ShellGuard supports three host key verification modes:
| Mode | Behavior |
|---|---|
accept-new (default) |
Trust-on-first-use. Accept unknown hosts on first connection, reject changed keys on subsequent connections. |
strict |
Require the host key to already exist in known_hosts. Reject unknown hosts. |
off |
Disable host key verification entirely. Not recommended. |
The default accept-new mode provides TOFU (Trust-On-First-Use) security,
which protects against MITM attacks after the initial connection but not during
the first connection to an unknown host. For environments where host keys can be
pre-distributed, strict mode is recommended.
Known host keys are persisted to a known_hosts file and checked on subsequent
connections. A mismatch between a stored key and the key presented by the server
will reject the connection with a HostKeyError.

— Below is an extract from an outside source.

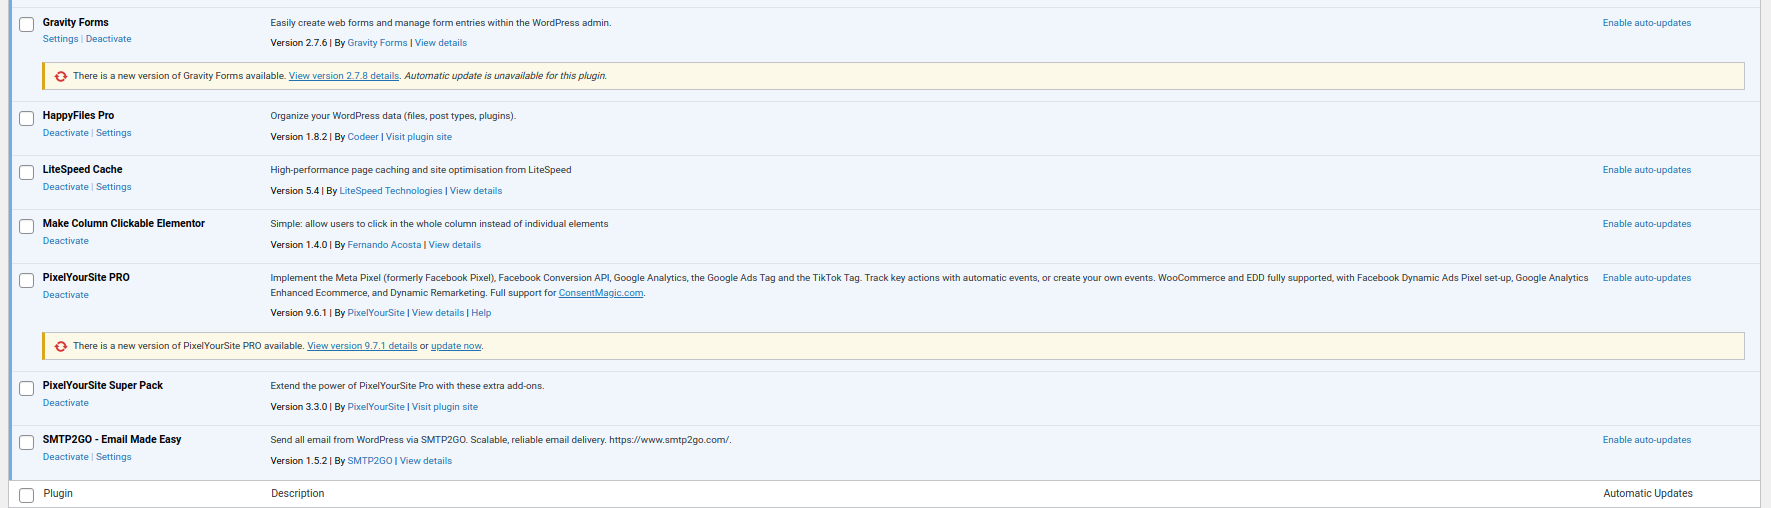This screenshot has height=508, width=1771.
Task: View version 2.7.8 details for Gravity Forms
Action: click(x=343, y=76)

ShellGuard maintains dedicated security test suites across all pipeline stages:
| Test file | Scope |
|---|---|
parser/security_test.go |
40 attack vector categories against the parser |
validator/attack_vectors_test.go |
20 attack vector categories against the validator |
ssh/reconstruct_security_test.go |
20 attack vector categories against ShellQuote and reconstruction |
security_pipeline_test.go |
19 cross-layer test groups exercising the full pipeline end-to-end |
ssh/hostkey_security_test.go |
Host key verification security scenarios |
Attack vectors tested include: shell injection, command substitution bypass, variable expansion, null byte injection, Unicode homoglyphs and control characters, sudo escalation, SQL injection through psql, subcommand confusion, flag smuggling, path traversal, TOCTOU operator injection, and resource exhaustion.
Fuzz tests (parser/fuzz_test.go, ssh/fuzz_test.go) run with rich seed
corpora covering normal inputs, attack payloads, edge cases, and Unicode. Fuzz
invariants include non-empty segments, valid operators, balanced quoting,
idempotent ShellQuote, and round-trip consistency.